Услышанное не удивило отца Дюрана. Он тоже думал об этом, но как раз жестокость нанесённого Лорану удара и пугала его. Кто из его духовных чад мог совершить такое? Он не представлял себе произошедшего. Как это могло случиться? Лорана заманили к болоту, обрушили в темноте ему на голову нечто вроде огромного булыжника, раздели, надругались над телом и швырнули болото? Но ведь тот не мог не понимать опасности! Зачем он пришёл? Или его всё же убили в другом месте, а потом швырнули в болото? Но тогда… да, с этим не мог справиться кто-то один.
— Но тогда это те, кто весьма дружен и силён…
— Это могли бы быть Дамьен и Дюпон. Но Дамьен больше дружен с Гаттино, а Котёнок не мог убить. Это смешно. Дюпон скорее выбрал бы партнером Потье, он высокого мнения о Гастоне. Но Потье не пойдёт на убийство. Разве что ради Дофина. Нет, бред всё…

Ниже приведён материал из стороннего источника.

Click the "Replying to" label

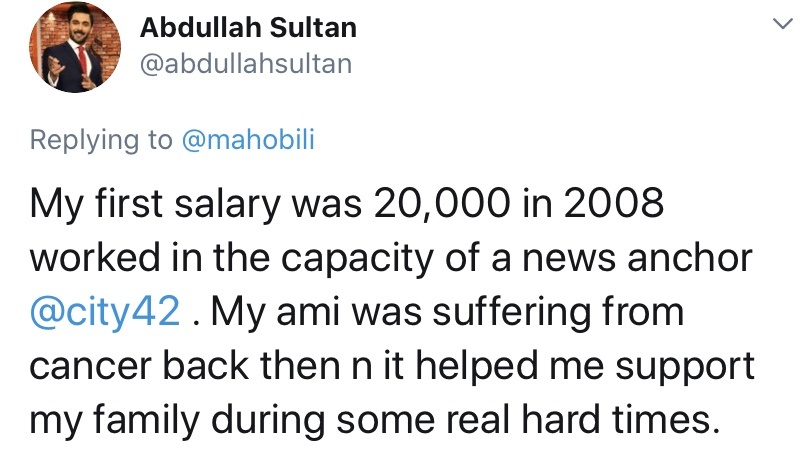click(x=101, y=141)
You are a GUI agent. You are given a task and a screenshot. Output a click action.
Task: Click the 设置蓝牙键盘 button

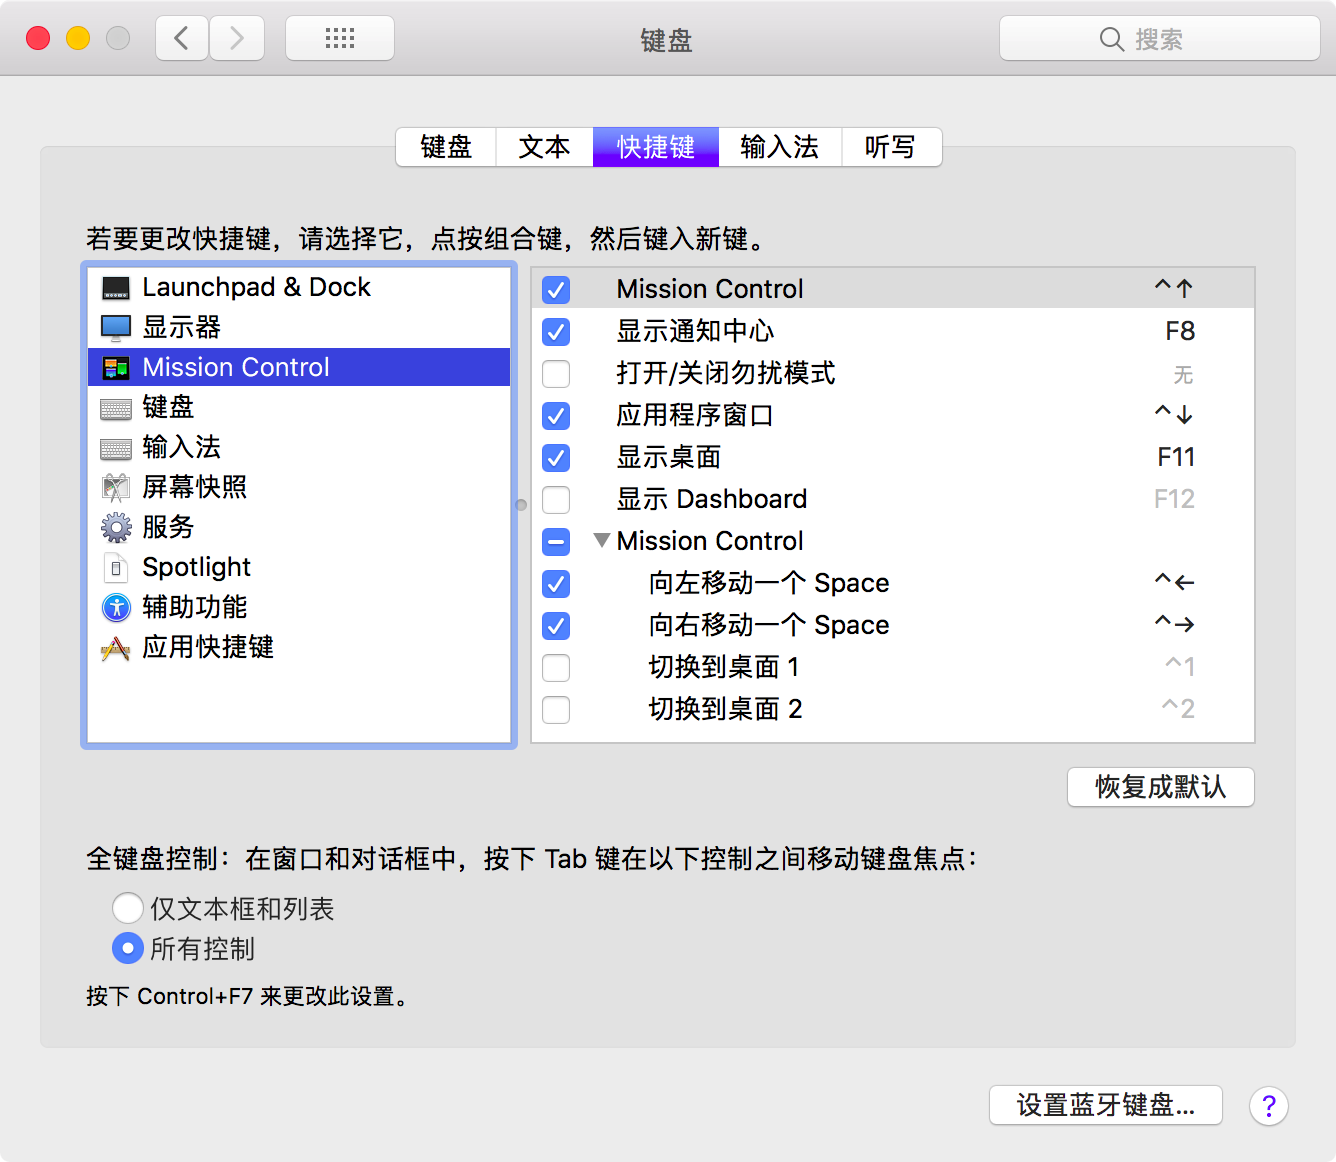click(x=1104, y=1105)
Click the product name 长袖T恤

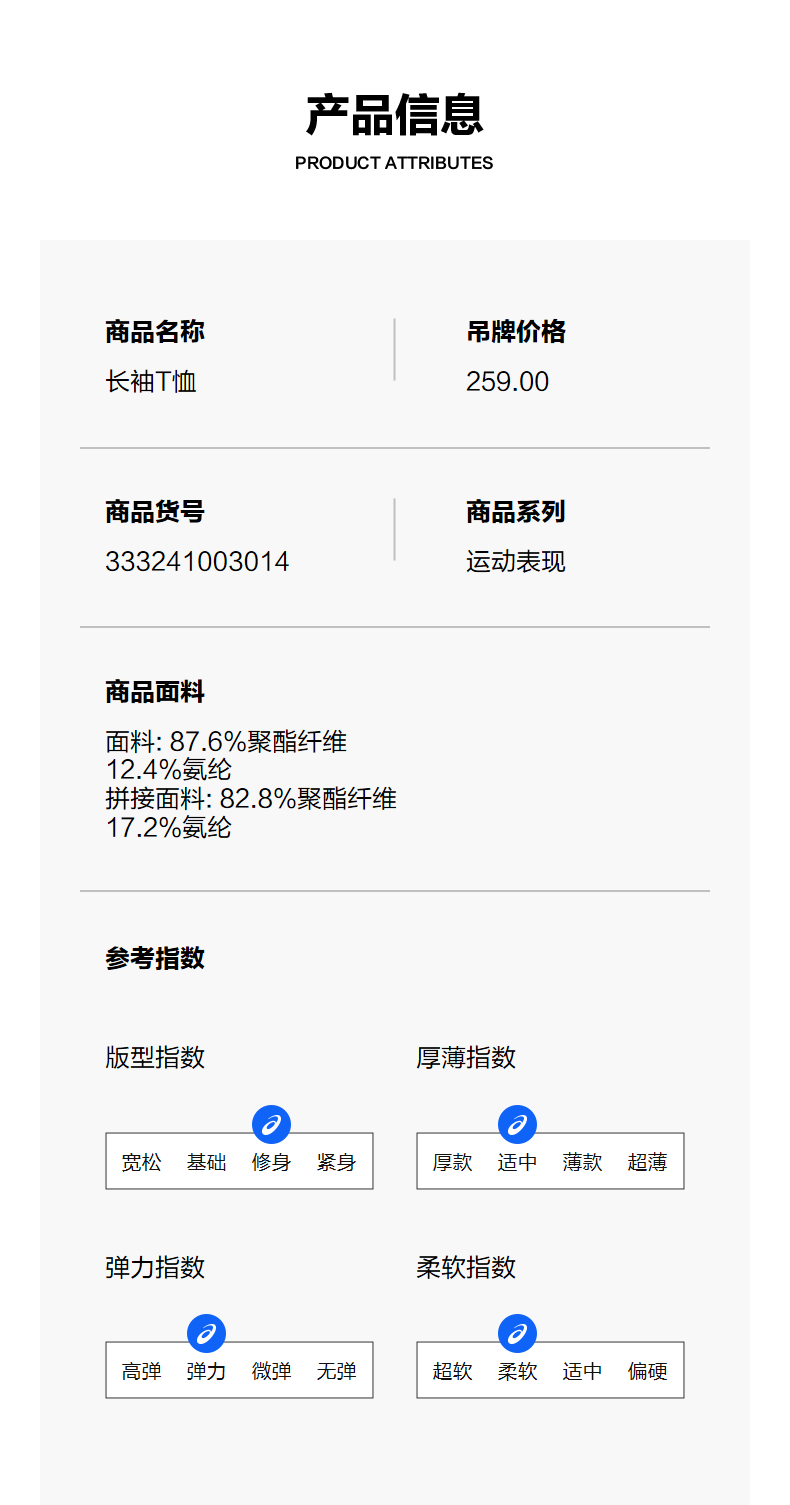point(151,382)
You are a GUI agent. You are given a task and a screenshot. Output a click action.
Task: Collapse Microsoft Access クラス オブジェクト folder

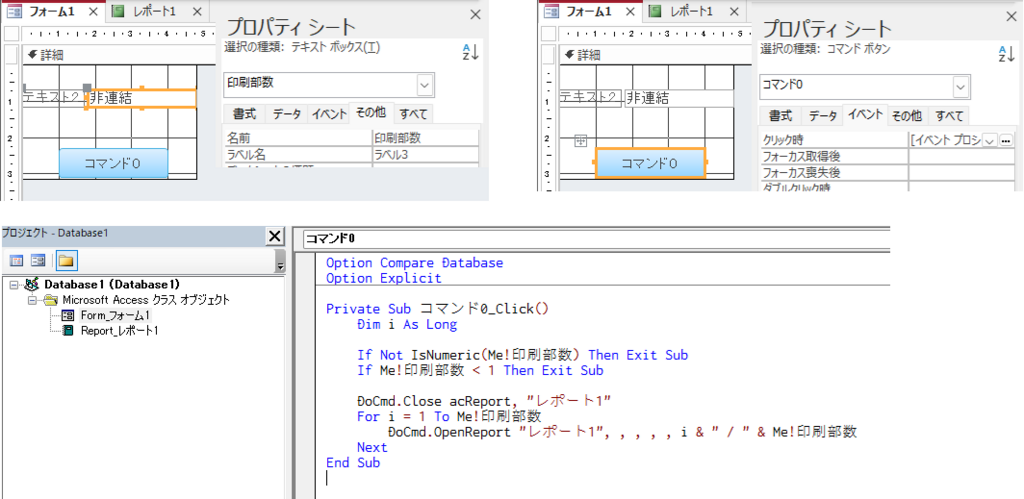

Гораций де Шалон тоже бесился, понимая, что задуманное является единственной возможностью понять совершённое с Лораном де Венсаном и раскрыть преступление, и решись он подсказать кому-то из питомцев, что всё происходящее — рождественский маскарад, фарс и буффонада, они снова неминуемо обречены будут оказаться в тупике. Кусок не лез в горло. Но больше всего педагога злило недоверие, которое он прочёл в глазах отцов Эзекьеля и Аврелия. Его попросили не покидать палаты лазарета, соседней с той, где лежал Дюран, так еще и некоторое время тихо обсуждали, не запереть ли его там? Он знал, что отцы надзиратели уже заняли свои посты в спальне их класса. Все пятеро находились под неусыпным надзором. Котёнка, после окончания службы ринувшегося в лазарет, туда не просто не пустили, а убедительно попросили не мелькать под ногами: сейчас отец Жизмон придет исповедовать и соборовать отца Дюрана. Ему нужно подготовиться к последней исповеди… Никто не ожидал такого, но ночью ему стало совсем худо, и Эммеран Дешан сказал, осмотрев его, что, дескать, он не Бог, и медицина тут бессильна…
Эмиль покачнулся, но поддерживаемый отцом Эрминием, дошёл до спальни. Там сидел Дамьен де Моро с лицом напряженным и тёмным. Он только что обегал всю коллегию — от гимнастических кортов до трапезной в поисках отца Горация, но того нигде не было. Он, значит, не отходит от Дюрана, а, следовательно, дело, и впрямь, худо. Подошли мрачные Потье с д'Этранжем. Филипп был просто убит болезнью отца Дюрана, Гастон, плюхнувшись на кровать и откинувшись на подушку, мрачно смотрел в потолок. Котёнок тихо рыдал в подушку. Как это могло случиться? Он же чувствовал себя лучше… Последним пришёл Дюпон. Он оглядел своих одноклассников и почесал макушку.
— Да полно вам, так ли всё серьезно?
Ответом на его недоумённый вопрос были новые рыдания Эмиля. Повисло молчание, снова нарушенное Мишелем Дюпоном, подошедшим к де Моро. Он был единственным, кто не проявлял видимых признаков уныния и скорби. Всё это может оказаться и неправдой, заявил он. Отцу Дюрану — тридцать один год, и это совсем не те годы, когда отправляются на тот свет. Котёнок заверещал, что Дешану верит, а тот сказал, что отец Дюран умирает!! Эмиль захлебнулся слезами.